### What to produce
Copy the passage of the D-Day account below from "I suppose the" to "day you understand.", swapping "Divisions" for "units".

[Document text Boundary: Start]

Oh yes. They knew we were coming. The 82nd Airborne had been dropped the day before. They fought their way back to the beach.They did not know that the landings would be delayed because of a little bad weather. I'll bet they were outraged beyond anything I could imagine,
wondering how they were supposed to hold their objectives without the backup they had been promised, to be right behind them. Waiting for the sound of bugles signifying that the Calvary was en route, to the rescue.
To say the least,they were upset. They were tired.They were lucky.
Let me explain where I'm going with this.
People get killed in wars.
Soldiers get killed in war.
We are not trained to see the whole picture.
Our superior officers tell us that we are a small link in the whole chain ,of what the fighting is all about. Don't get negative thoughts regarding your orders.Why are we going to do this,this way,when it seems so much easier to do it that way? It's not exactly like
they issue a rain check to some outdoor activity and everyone is inconvenienced for a few days.
This activity has men's lives in the
balance.We should not have delayed the landings and sacrificed those men of the 82nd,101st, without a chance of relief as they expected.Somehow I suspect that the delayed landings came about because of some bad inteligence,at the last moments of this operation.
I suppose the early jumpers were told to hold their objective and we would get to them as soon as we can.
Just as these Divisions carried out their orders without question, we would have done the same and gone ashore on the 5th, in the storm, because we trained to respond to our orders without question and because we were immortal.
Men who have never been in a combat situation may think about death, but not about their own.
You cannot realize or perceive your own death,that only happens to someone else.
Combat changes that.
One day you understand.
A guy could get killed out here.
When you've seen enough bodies of friends or enemies, you stop running for cover when there is shelling from 88s, you get scared of getting out of your foxhole because one of your skittish neighbors is quick on the trigger.You start thinking a little differently.Your existence depends on how good the guy next to you in the field is. He and the others who are still alive, start thinking pretty much the same way. Don't worry about yourself so much, just watch out for your fellowmen, because they are the only thing that is keeping you alive.
Here we are, more than 60 years after this event and I defy you to tell me how many casualties the pre-D day invaders suffered. I'm sure that this figure is best kept with the overall population of American and Allied losses.

[Document text Boundary: End]
[Record excerpts Boundary: Start]

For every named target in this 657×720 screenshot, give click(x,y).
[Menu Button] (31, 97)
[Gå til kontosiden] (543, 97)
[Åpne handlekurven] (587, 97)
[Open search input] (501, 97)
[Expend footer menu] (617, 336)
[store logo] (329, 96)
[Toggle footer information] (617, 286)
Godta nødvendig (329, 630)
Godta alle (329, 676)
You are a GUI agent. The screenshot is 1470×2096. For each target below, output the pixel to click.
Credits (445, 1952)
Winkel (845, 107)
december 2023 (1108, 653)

[Record excerpts Boundary: End]

### Solution for this task
I suppose the early jumpers were told to hold their objective and we would get to them as soon as we can.
Just as these units carried out their orders without question, we would have done the same and gone ashore on the 5th, in the storm, because we trained to respond to our orders without question and because we were immortal.
Men who have never been in a combat situation may think about death, but not about their own.
You cannot realize or perceive your own death,that only happens to someone else.
Combat changes that.
One day you understand.